The events order looks like Man-Thing originated in the B/W mag in May '71, Night Gallery happens in November, then Man-Thing doesn't re-publish until '72.
My bet would be Night Gallery artists read Savage Tales 1, then when Tales was cancelled M-T disappeared for months as "Brenda" was sent into pre-production, so they did a homage to Morrow's design.
The Heap from the Golden Age had a similar nose design...
and Skywald had revived the Heap in 1971 as well. House of Secrets featuring the debut of the proto-Swamp Thing character by Wein and Wrightson also debuted in early 1971.
There's a lot of cross-pollination or parallel development going on. It is hard to trace who did what when and publication/release dates don't really help as a lot of the stuff was in the works for a while before it got released.
Considering the lead time filming of TV episodes require, and the lead time design/sfx teams need ahead of filming even on shoestring tv budgets, it's like the pre-production on that episode occurred before Savage Tale s(which has very poor distribution btw) was released.

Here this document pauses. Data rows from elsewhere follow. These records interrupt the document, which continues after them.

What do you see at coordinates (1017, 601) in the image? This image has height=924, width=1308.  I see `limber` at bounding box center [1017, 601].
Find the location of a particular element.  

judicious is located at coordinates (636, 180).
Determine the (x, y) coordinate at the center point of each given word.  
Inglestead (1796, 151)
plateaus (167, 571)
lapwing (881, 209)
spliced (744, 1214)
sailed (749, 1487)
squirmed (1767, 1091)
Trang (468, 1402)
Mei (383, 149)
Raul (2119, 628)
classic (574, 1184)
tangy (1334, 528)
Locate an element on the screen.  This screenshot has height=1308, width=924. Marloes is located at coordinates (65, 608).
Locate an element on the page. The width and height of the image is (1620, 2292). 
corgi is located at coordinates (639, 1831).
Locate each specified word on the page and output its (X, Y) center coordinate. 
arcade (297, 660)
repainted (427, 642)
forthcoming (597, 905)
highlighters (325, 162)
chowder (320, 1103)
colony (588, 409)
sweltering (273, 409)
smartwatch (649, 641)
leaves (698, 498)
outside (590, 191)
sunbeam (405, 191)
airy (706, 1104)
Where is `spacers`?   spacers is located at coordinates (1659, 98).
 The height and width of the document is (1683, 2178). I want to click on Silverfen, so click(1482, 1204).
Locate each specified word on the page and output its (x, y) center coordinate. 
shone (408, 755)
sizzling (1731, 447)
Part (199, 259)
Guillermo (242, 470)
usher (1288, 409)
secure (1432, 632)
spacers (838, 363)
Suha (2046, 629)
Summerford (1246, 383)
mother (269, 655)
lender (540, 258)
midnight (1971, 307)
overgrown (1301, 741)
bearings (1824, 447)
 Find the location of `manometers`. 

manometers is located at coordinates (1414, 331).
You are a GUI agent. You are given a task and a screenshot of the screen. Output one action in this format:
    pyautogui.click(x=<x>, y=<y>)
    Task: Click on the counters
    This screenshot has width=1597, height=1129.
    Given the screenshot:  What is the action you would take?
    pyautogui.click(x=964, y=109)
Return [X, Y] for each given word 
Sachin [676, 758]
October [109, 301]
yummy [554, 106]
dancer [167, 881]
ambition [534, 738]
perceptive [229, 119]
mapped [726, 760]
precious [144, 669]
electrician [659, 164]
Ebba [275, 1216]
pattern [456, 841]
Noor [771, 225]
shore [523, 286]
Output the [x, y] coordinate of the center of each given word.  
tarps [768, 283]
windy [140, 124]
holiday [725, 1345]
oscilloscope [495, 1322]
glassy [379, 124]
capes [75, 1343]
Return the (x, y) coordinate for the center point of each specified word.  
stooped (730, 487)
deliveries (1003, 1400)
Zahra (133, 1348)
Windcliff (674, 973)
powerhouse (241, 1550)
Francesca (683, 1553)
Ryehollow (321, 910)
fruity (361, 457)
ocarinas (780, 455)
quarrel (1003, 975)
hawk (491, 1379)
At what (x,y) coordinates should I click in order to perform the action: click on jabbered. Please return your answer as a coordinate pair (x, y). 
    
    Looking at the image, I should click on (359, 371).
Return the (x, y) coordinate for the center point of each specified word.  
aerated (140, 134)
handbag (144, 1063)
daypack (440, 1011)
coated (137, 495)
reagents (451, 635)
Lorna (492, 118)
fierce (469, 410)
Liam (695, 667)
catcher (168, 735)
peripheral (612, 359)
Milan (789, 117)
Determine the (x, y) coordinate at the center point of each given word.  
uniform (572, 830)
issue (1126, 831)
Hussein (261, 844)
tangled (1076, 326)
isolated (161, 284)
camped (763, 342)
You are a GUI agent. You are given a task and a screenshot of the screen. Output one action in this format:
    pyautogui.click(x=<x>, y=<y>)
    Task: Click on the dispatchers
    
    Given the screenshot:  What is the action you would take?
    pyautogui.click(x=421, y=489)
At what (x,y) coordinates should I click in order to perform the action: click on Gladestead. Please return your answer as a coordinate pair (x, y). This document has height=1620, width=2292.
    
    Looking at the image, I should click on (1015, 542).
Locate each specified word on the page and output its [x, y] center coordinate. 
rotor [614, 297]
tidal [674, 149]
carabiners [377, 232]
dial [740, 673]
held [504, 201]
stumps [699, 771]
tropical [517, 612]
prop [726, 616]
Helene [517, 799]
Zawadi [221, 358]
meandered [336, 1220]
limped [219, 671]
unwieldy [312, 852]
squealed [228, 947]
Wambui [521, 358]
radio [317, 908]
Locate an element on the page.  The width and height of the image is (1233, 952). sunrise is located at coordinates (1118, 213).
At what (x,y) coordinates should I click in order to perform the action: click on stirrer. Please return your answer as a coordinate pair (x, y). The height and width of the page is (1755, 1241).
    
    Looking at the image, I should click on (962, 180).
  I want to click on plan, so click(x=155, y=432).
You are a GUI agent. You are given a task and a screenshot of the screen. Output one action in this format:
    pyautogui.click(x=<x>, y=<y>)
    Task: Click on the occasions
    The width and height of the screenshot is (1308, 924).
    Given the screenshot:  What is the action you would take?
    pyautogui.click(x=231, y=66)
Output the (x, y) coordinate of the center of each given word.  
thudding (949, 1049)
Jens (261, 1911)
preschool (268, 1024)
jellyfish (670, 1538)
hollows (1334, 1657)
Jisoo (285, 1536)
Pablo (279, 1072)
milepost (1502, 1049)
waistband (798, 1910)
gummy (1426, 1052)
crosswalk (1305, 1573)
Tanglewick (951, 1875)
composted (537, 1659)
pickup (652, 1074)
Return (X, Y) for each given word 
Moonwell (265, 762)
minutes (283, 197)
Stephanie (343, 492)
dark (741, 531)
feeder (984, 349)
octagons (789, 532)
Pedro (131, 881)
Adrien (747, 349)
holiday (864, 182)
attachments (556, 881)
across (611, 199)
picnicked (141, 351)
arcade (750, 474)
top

It's more likely they were all familiar with the Heap and were riffing off of that design as that is the only clear design that predates all the 70-71 work and would have been out there when those artists/creators were in their formative years being influenced by stuff they read.
-M
"Opinion is the lowest form of human knowledge. It requires no accountability, no understanding." -Plato
that's a great episode, very creepy weird.
from a story written by margaret st clair, I went and bought a book of her short stories after watching that one.
it's a shame serling couldn't do the show the way he wanted.
that's a great episode, very creepy weird.
from a story written by margaret st clair, I went and bought a book of her short stories after watching that one.
it's a shame serling couldn't do the show the way he wanted.